SUPPLIED RECORDS START

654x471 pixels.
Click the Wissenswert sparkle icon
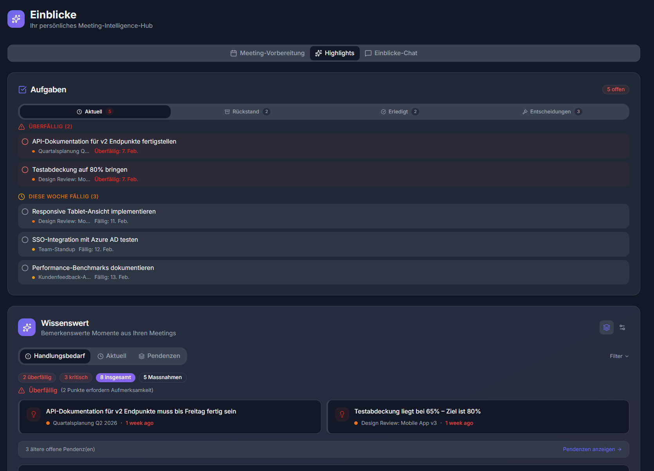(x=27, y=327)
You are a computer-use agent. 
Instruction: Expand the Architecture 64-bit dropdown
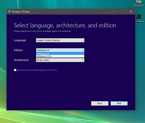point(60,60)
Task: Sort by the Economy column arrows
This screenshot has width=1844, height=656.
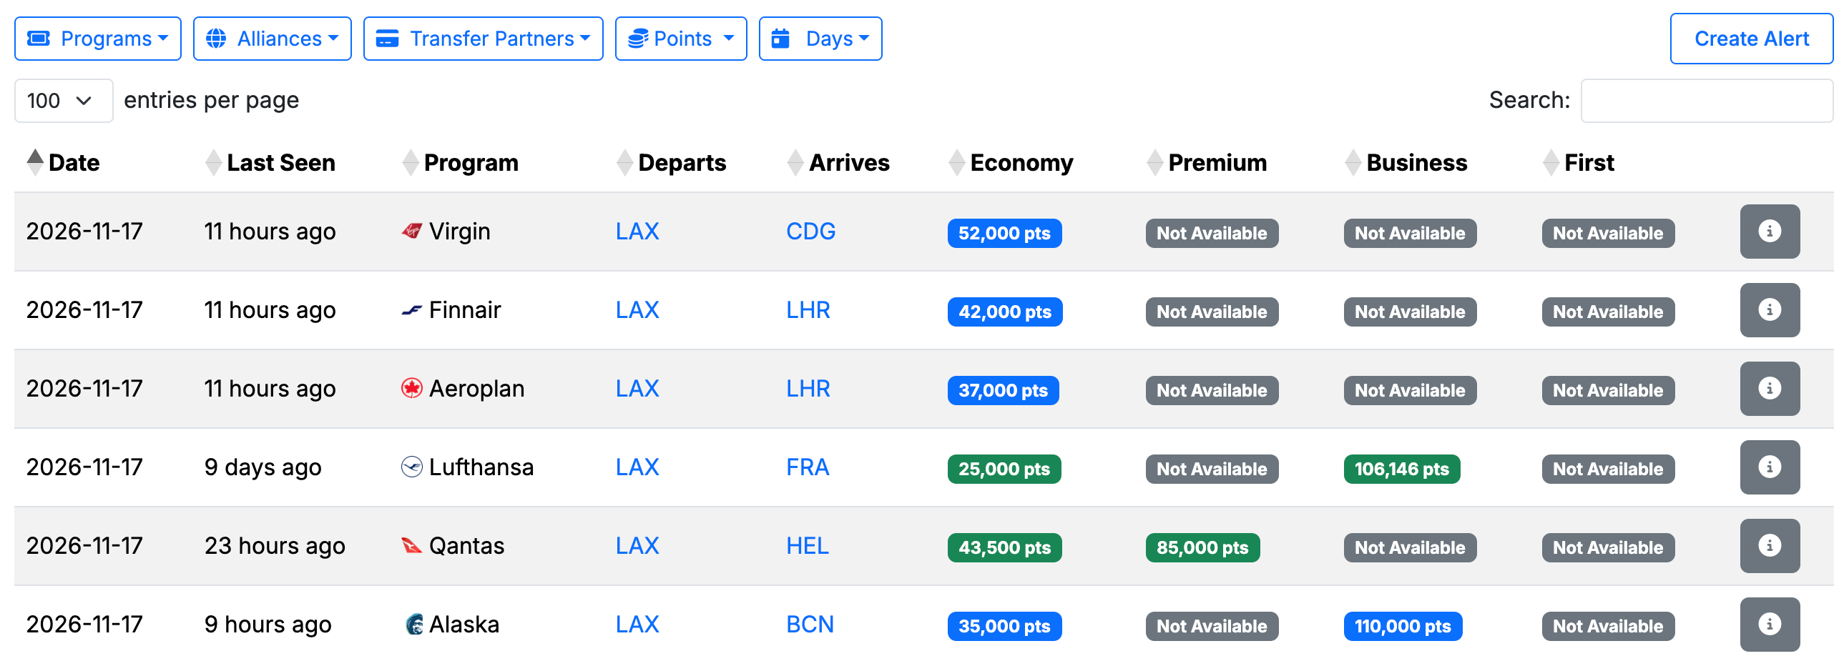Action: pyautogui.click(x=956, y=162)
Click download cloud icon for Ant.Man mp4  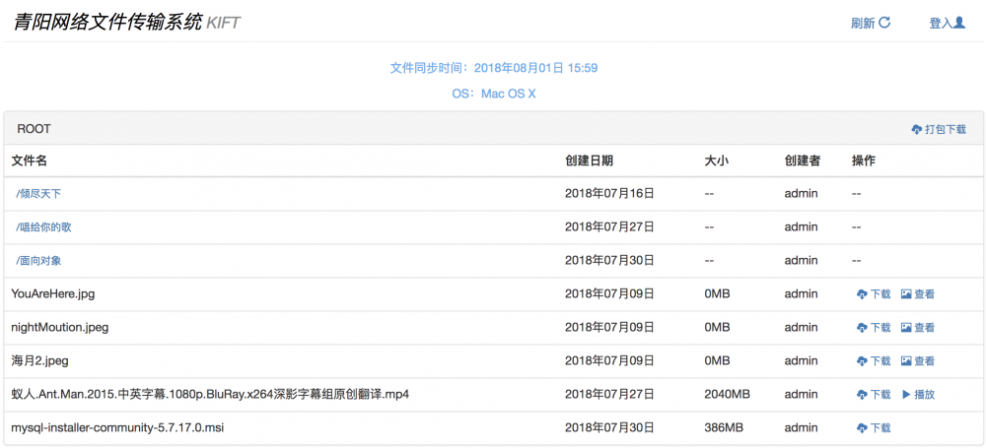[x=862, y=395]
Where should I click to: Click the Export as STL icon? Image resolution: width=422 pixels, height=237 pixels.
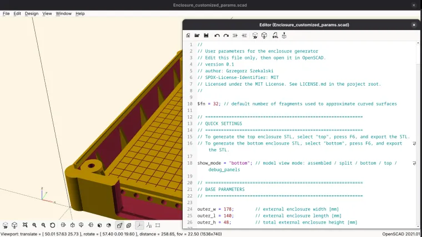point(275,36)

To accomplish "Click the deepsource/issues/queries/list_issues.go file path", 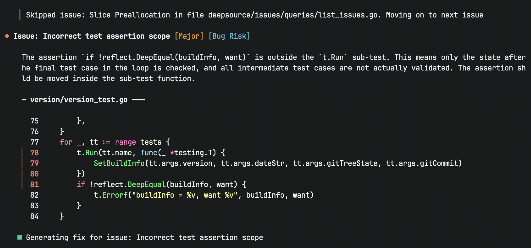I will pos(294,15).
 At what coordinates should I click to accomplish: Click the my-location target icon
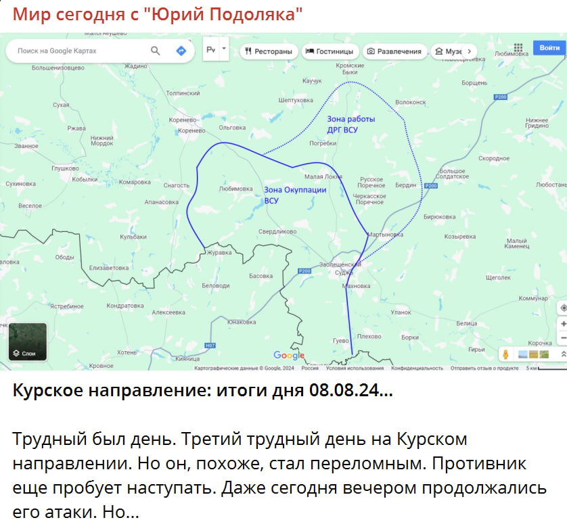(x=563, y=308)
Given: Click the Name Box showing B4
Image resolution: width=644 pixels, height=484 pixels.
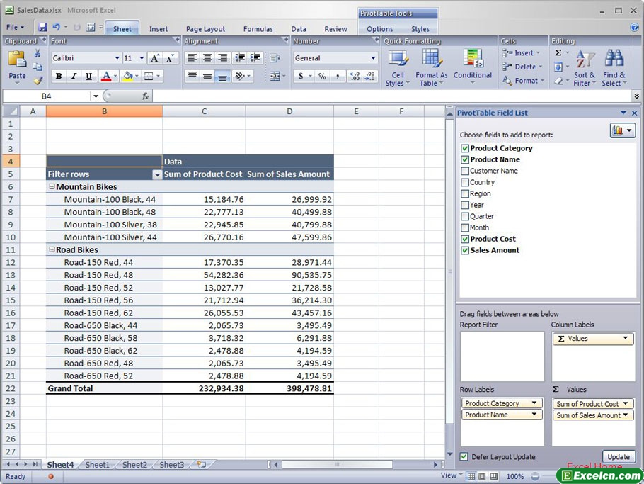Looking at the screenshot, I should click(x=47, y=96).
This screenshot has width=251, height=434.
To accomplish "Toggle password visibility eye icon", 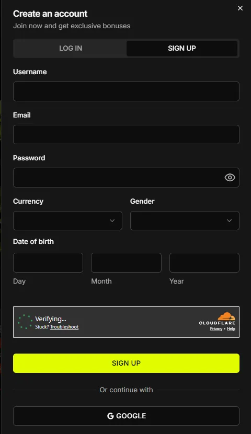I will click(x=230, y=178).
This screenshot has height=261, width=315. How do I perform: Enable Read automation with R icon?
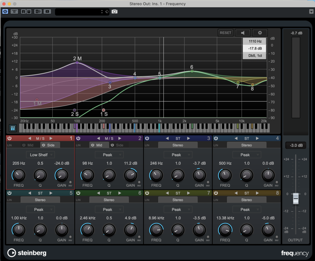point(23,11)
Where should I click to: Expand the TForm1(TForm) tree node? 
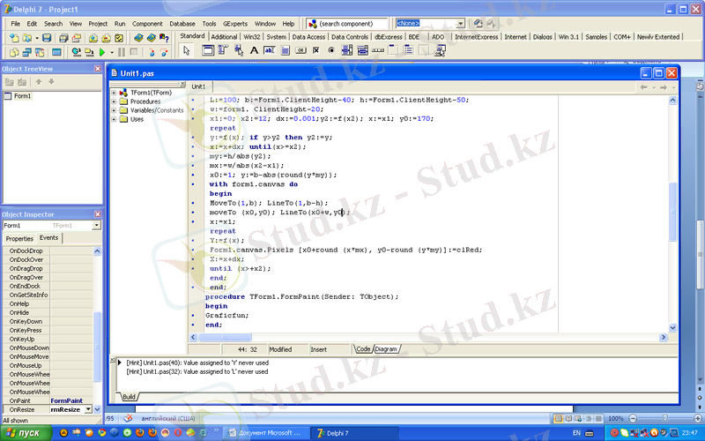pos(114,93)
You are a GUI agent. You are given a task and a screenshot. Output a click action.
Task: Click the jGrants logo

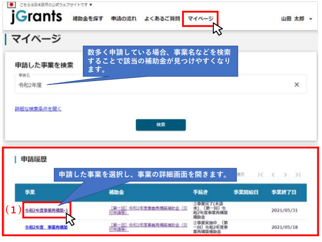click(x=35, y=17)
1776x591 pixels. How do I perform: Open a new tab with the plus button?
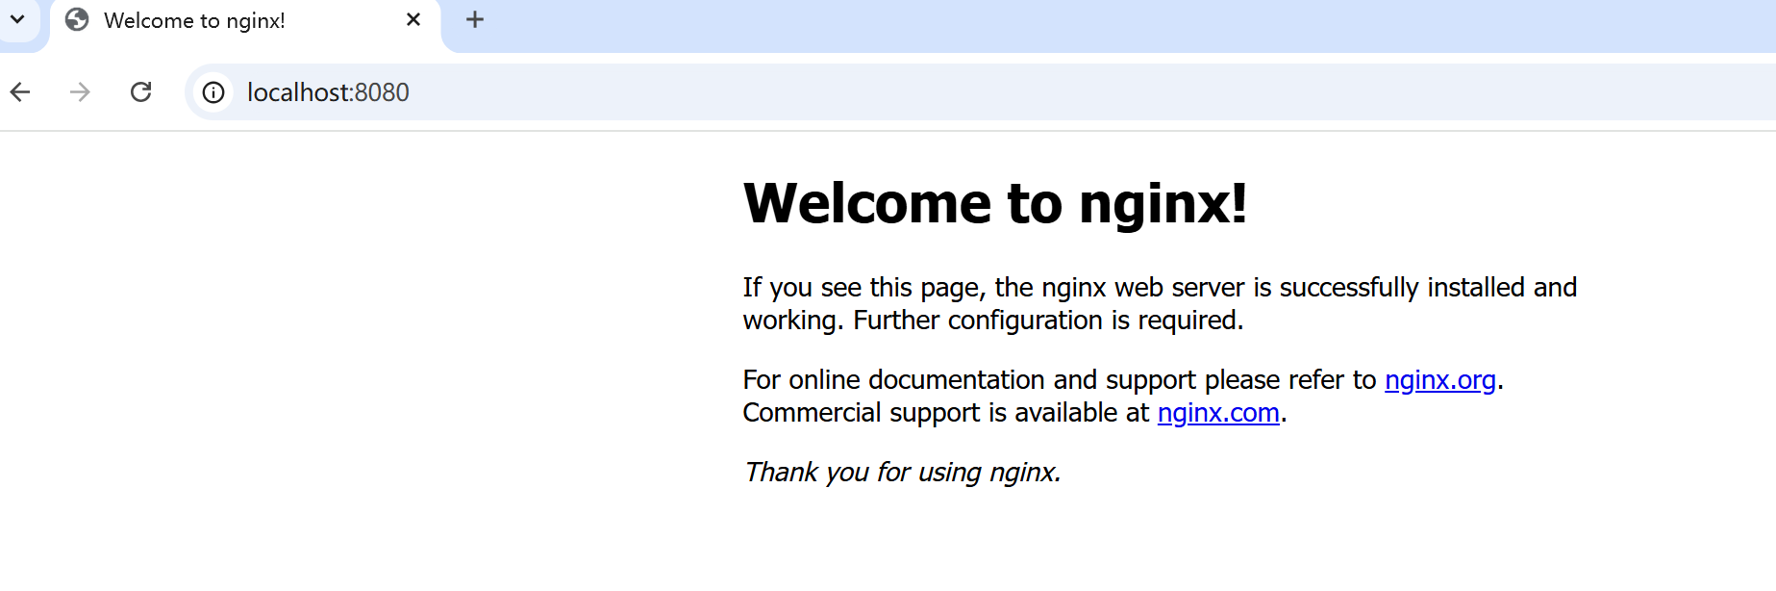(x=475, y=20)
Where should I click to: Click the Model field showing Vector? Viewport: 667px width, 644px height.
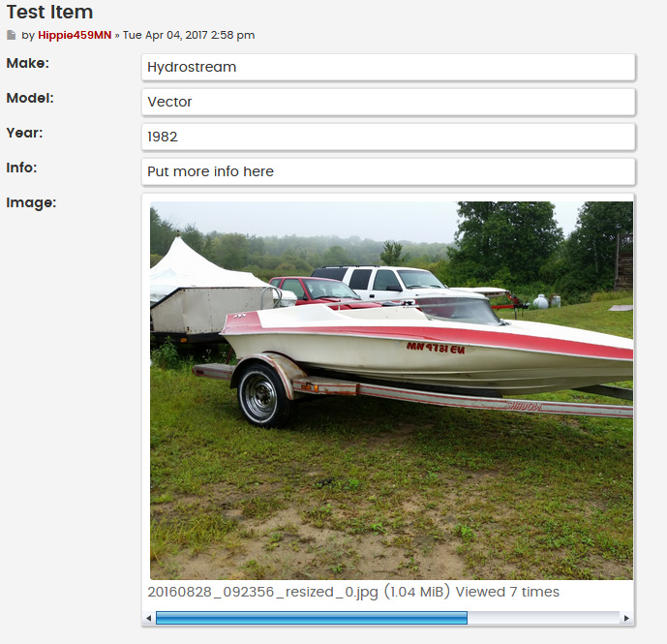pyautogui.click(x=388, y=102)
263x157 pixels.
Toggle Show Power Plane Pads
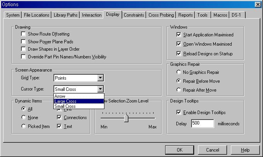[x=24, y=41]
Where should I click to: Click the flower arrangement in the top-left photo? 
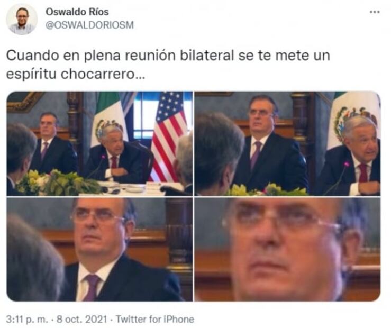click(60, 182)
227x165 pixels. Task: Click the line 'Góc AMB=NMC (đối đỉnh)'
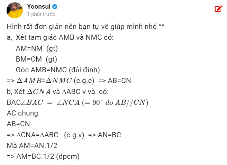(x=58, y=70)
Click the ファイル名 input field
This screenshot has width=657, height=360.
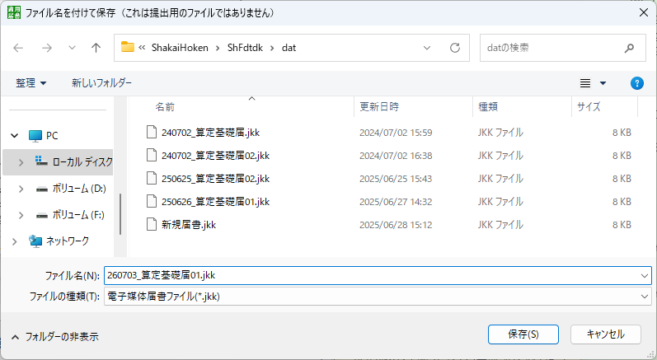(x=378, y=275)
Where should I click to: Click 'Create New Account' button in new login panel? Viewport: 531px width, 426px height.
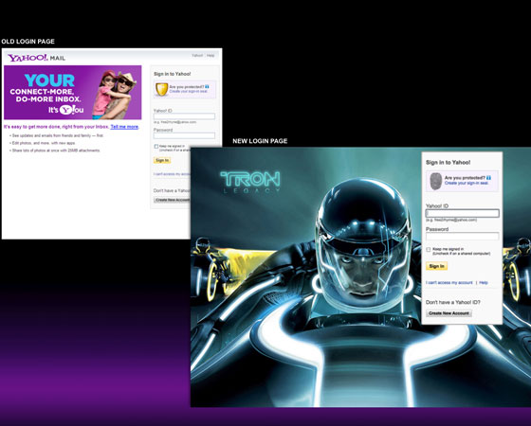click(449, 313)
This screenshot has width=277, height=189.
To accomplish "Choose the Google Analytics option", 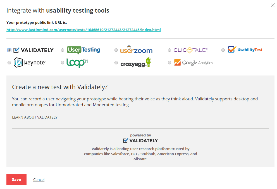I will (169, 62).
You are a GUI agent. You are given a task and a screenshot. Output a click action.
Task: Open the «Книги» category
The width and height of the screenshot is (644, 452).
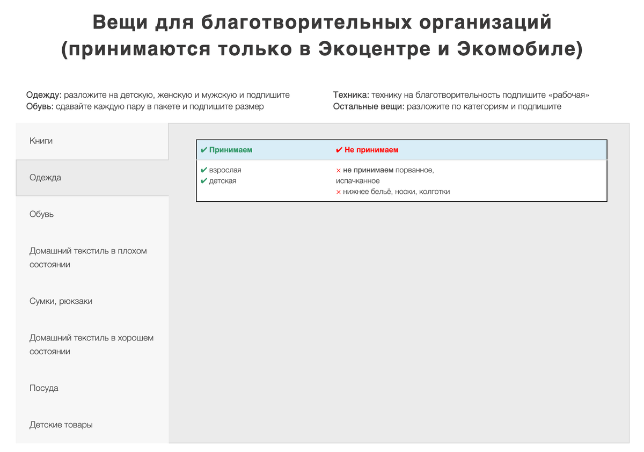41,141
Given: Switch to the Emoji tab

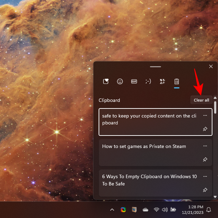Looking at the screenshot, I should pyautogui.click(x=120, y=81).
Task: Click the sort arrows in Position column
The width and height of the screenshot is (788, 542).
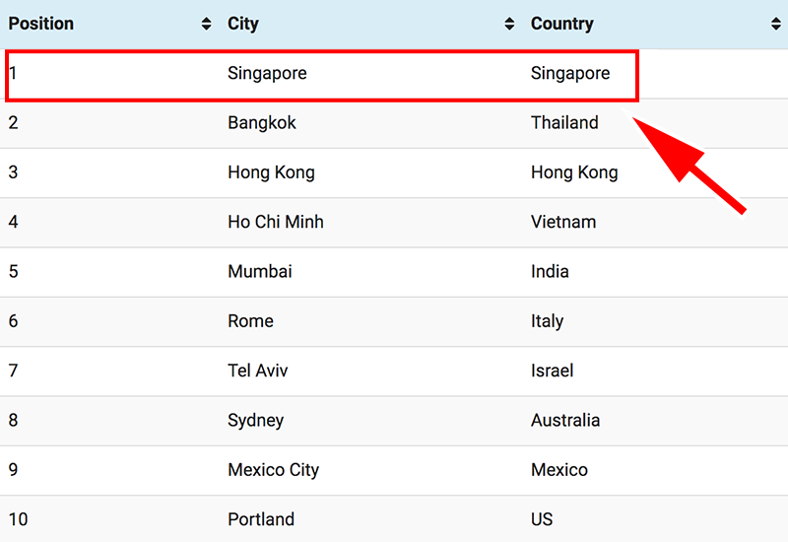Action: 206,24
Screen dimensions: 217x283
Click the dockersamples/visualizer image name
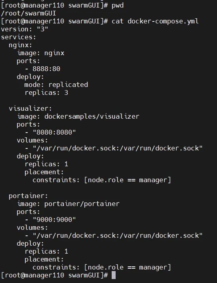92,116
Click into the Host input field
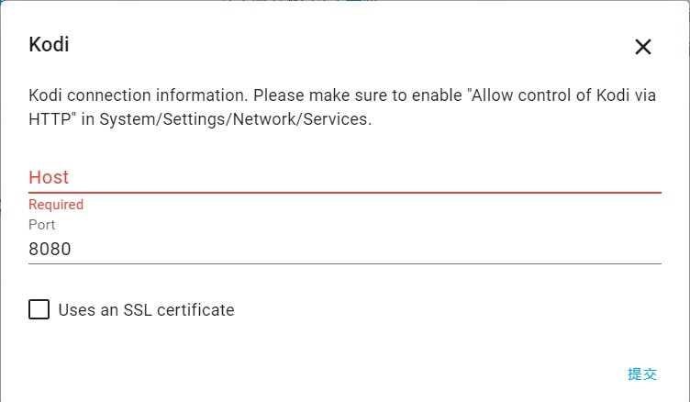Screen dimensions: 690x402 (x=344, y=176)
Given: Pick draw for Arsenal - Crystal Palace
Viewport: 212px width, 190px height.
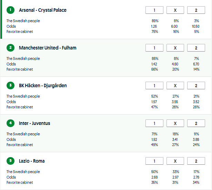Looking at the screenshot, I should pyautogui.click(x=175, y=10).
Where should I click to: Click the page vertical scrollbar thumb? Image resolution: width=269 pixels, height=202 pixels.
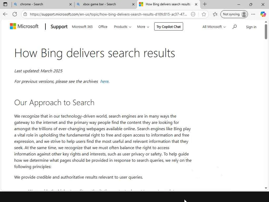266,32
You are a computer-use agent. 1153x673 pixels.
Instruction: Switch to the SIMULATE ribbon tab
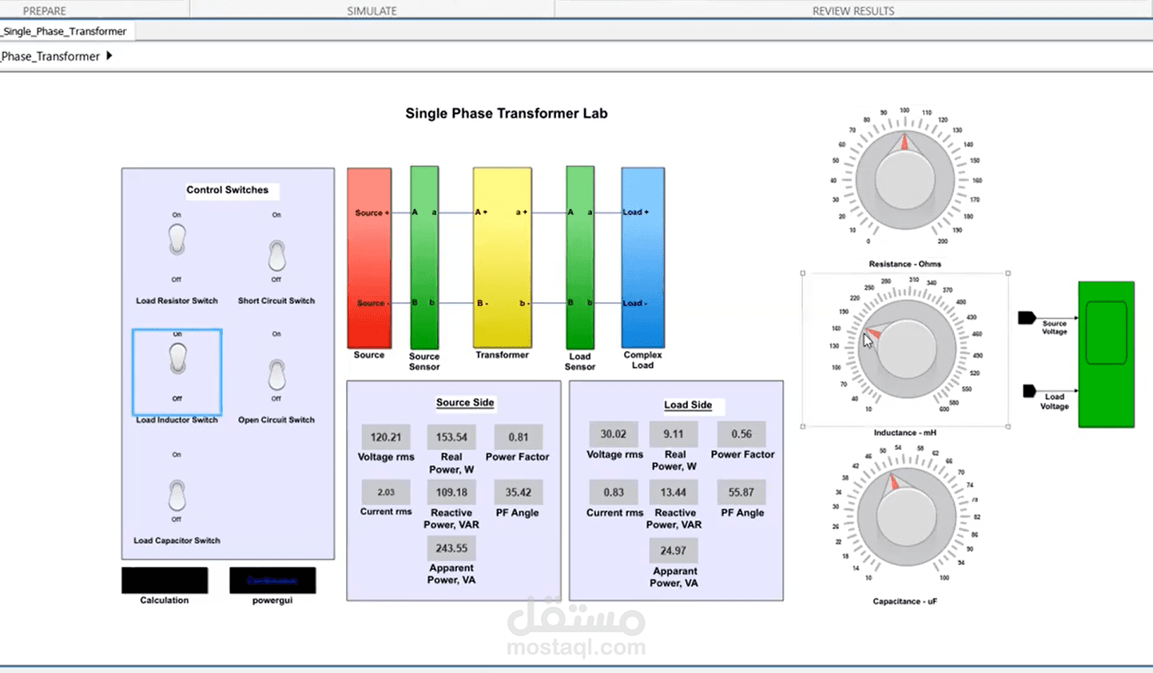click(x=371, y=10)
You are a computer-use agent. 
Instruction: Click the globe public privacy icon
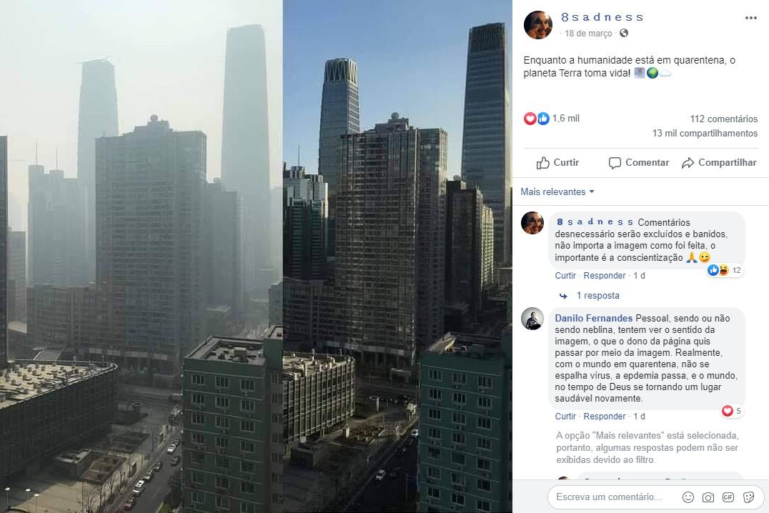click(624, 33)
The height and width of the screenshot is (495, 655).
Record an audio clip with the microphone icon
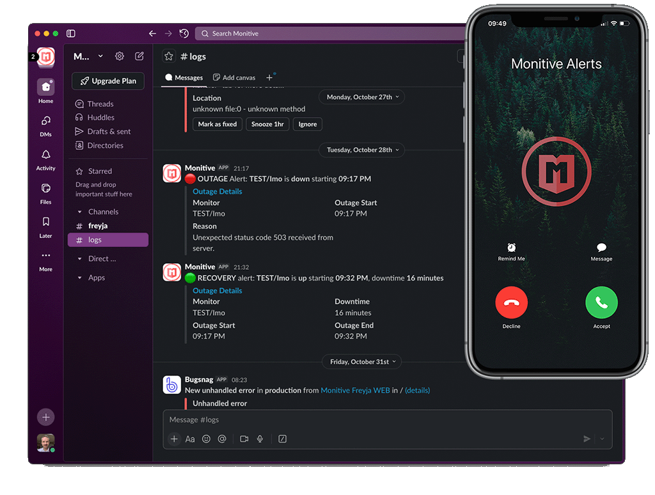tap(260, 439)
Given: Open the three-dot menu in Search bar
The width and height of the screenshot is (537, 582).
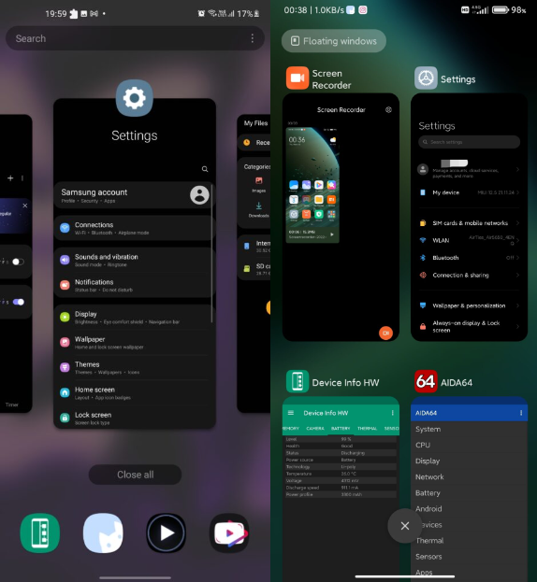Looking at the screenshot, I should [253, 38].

SUPPLIED RECORDS END

= TASK TO COMPLETE =
Where the word "column" appears in a line of the entries, copy that line.

= YOUR RESPONSE =
Task: Sort by the Economy column arrows
Task: Click the sort arrows in Position column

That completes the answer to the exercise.